To do. In the records below, find the line containing "Viewport: 958px width, 559px height." and the line containing "You are a computer-use". Give again exactly those lines and every line between them, omitting the pictures.

The records.

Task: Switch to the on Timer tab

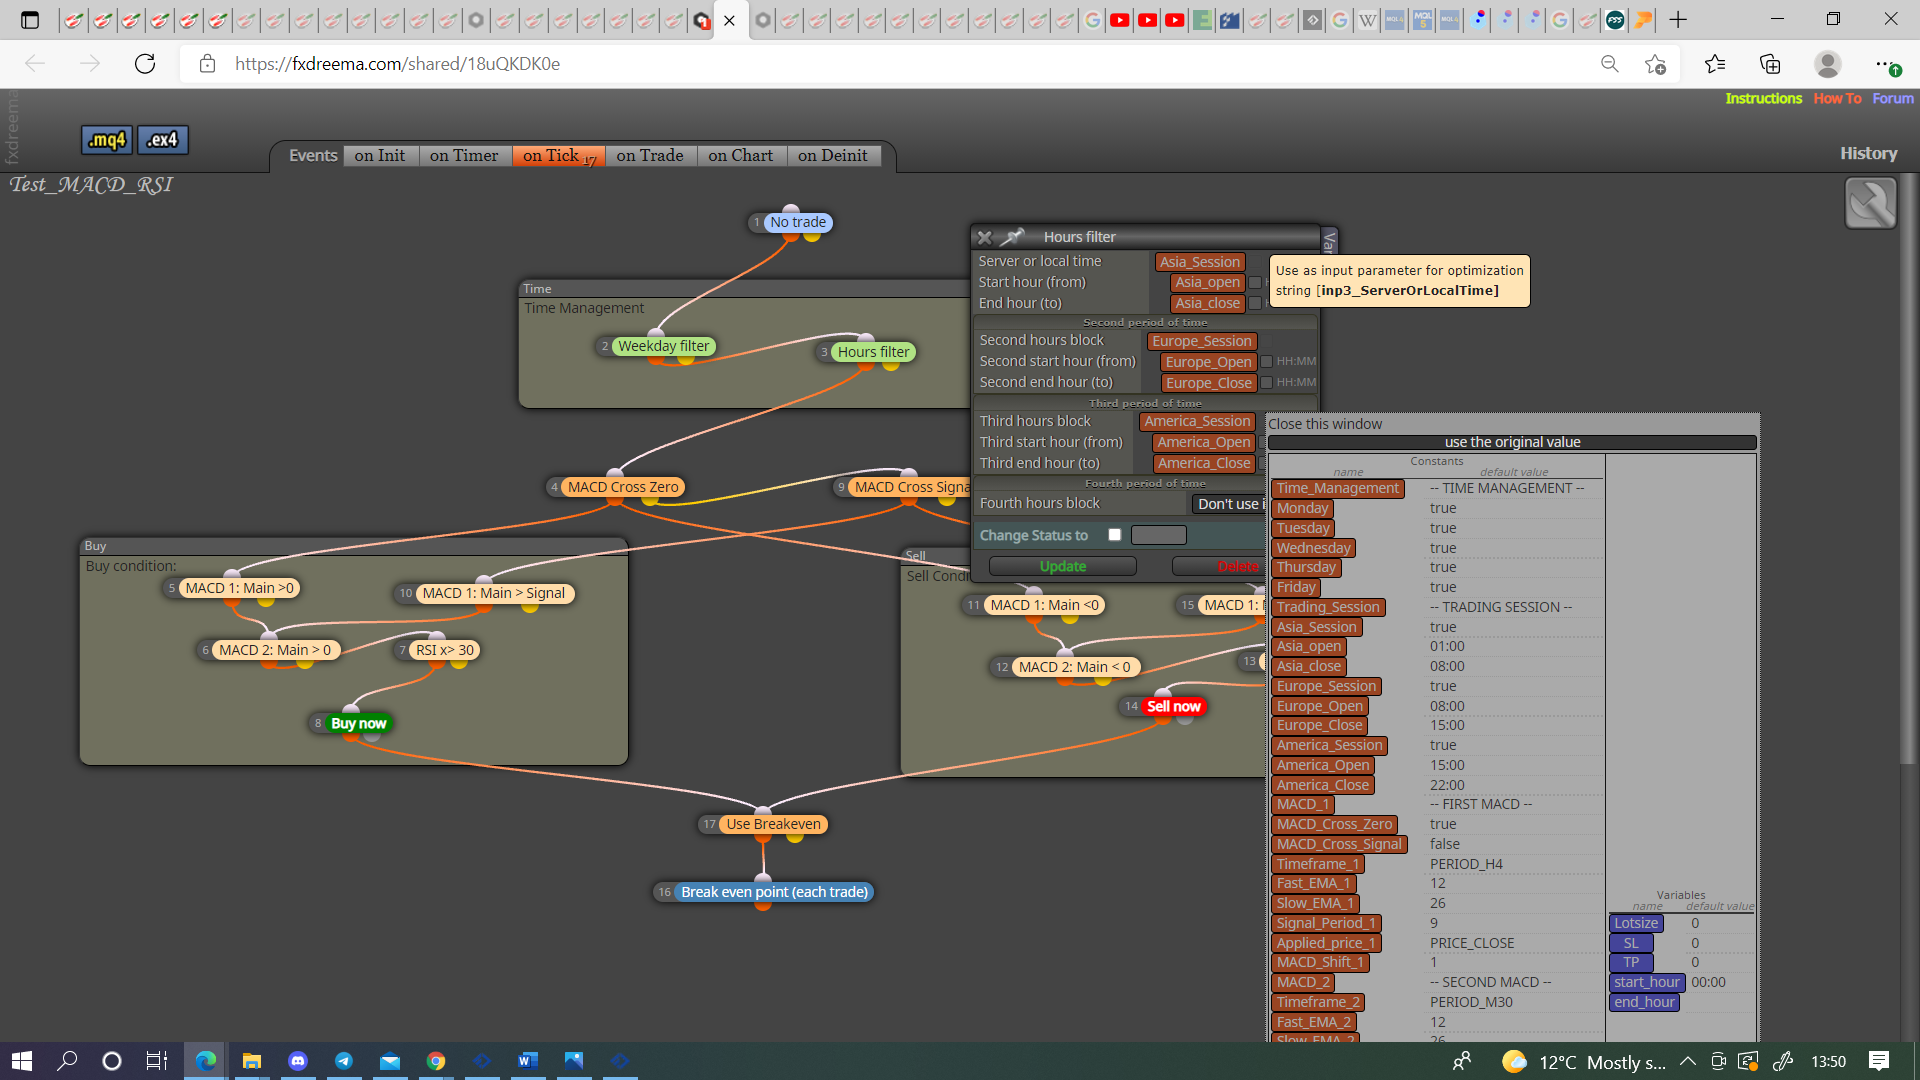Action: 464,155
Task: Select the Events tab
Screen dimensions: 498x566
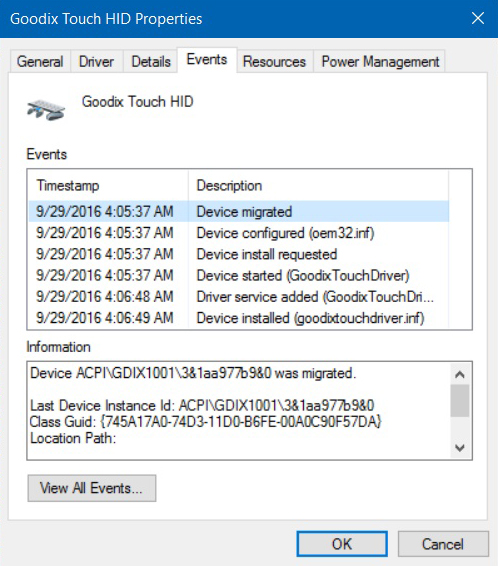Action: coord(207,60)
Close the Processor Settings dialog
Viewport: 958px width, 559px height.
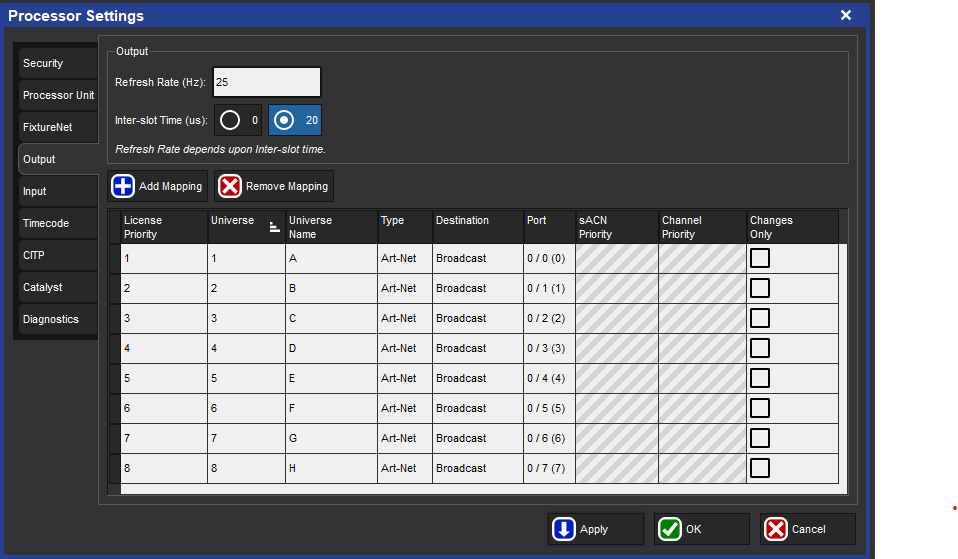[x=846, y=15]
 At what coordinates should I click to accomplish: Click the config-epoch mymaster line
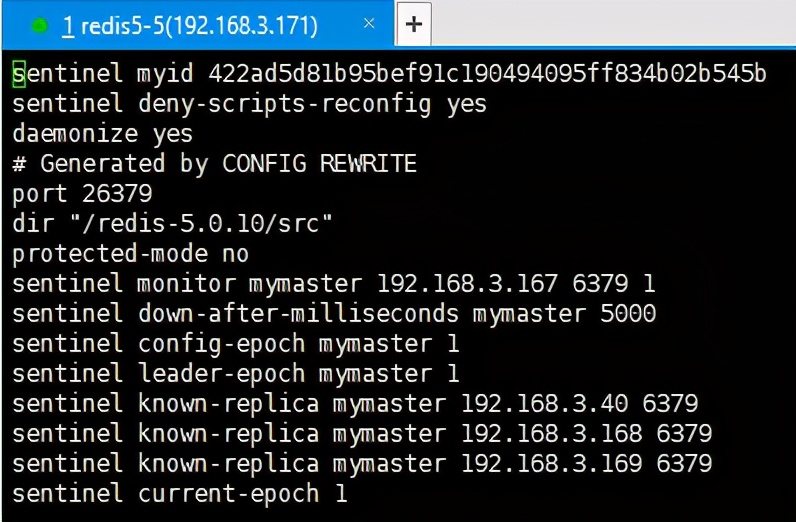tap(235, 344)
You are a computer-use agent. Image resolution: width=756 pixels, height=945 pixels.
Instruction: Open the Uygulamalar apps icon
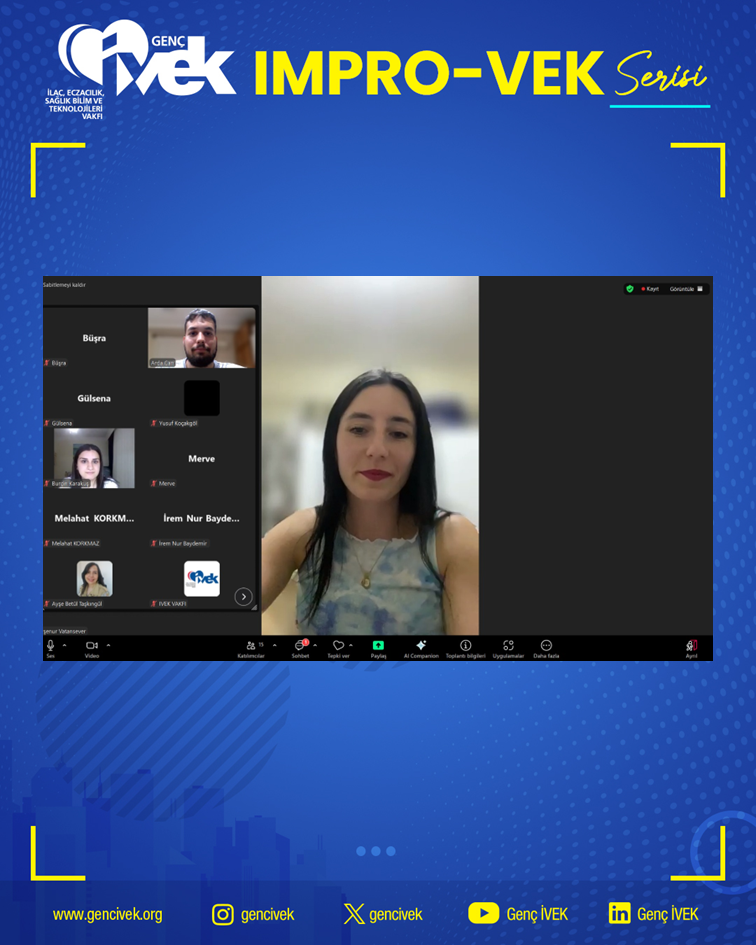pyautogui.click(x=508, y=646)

--

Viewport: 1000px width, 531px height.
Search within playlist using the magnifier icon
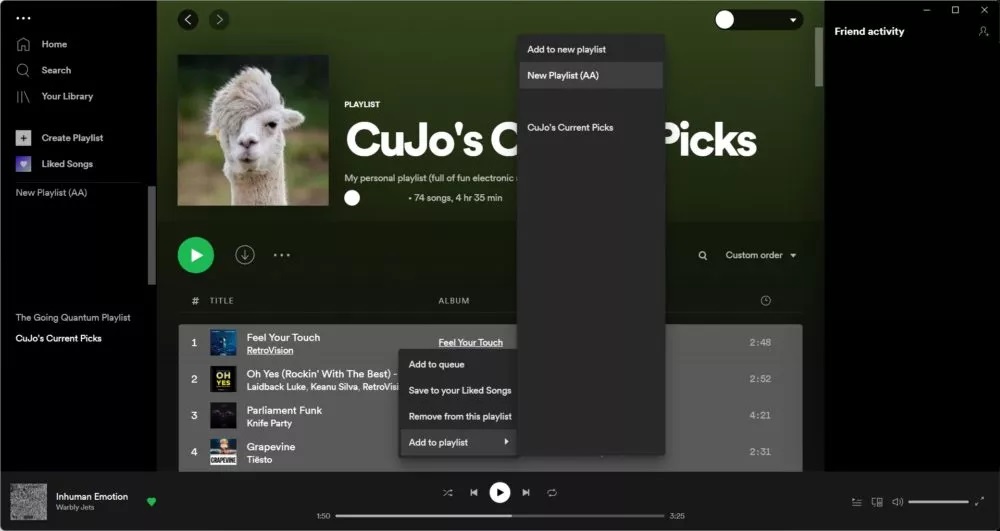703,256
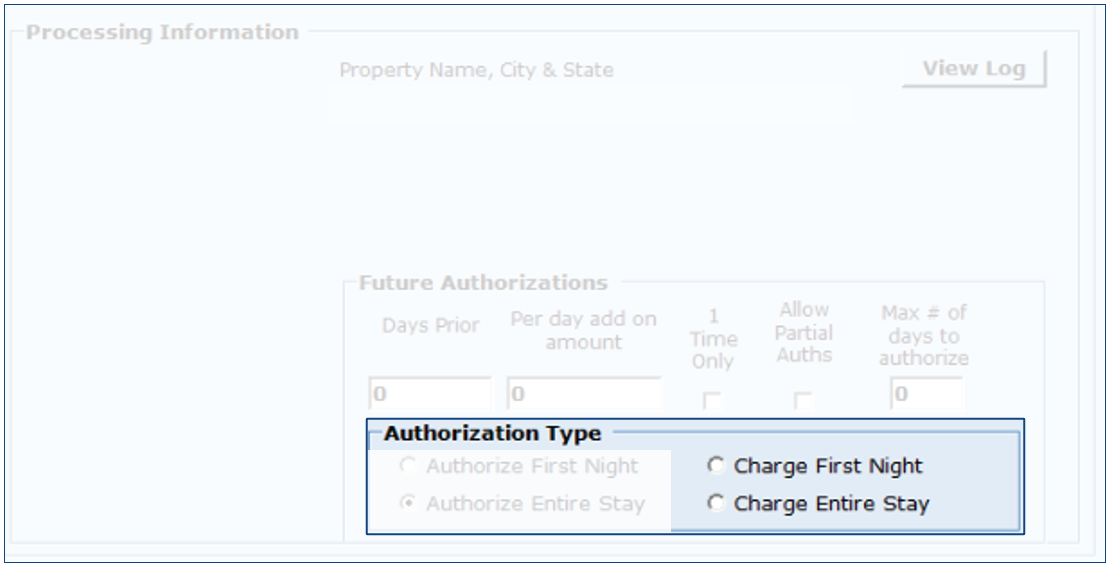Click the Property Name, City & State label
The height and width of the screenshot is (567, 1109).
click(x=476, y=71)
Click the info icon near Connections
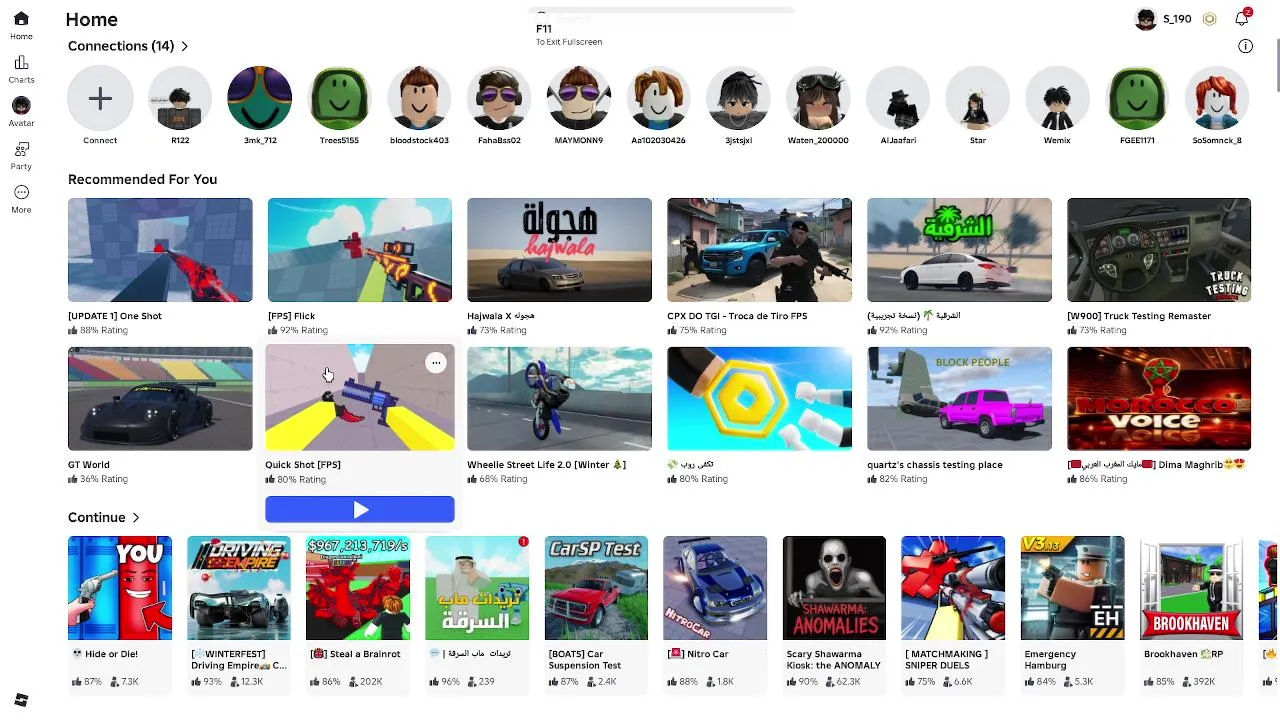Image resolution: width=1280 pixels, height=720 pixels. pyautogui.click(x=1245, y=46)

Expected answer.
Viewport: 958px width, 559px height.
[x=846, y=15]
 At what coordinates should I click to accomplish: Click the config-epoch mymaster line
tap(235, 344)
You are a computer-use agent. Image resolution: width=756 pixels, height=945 pixels.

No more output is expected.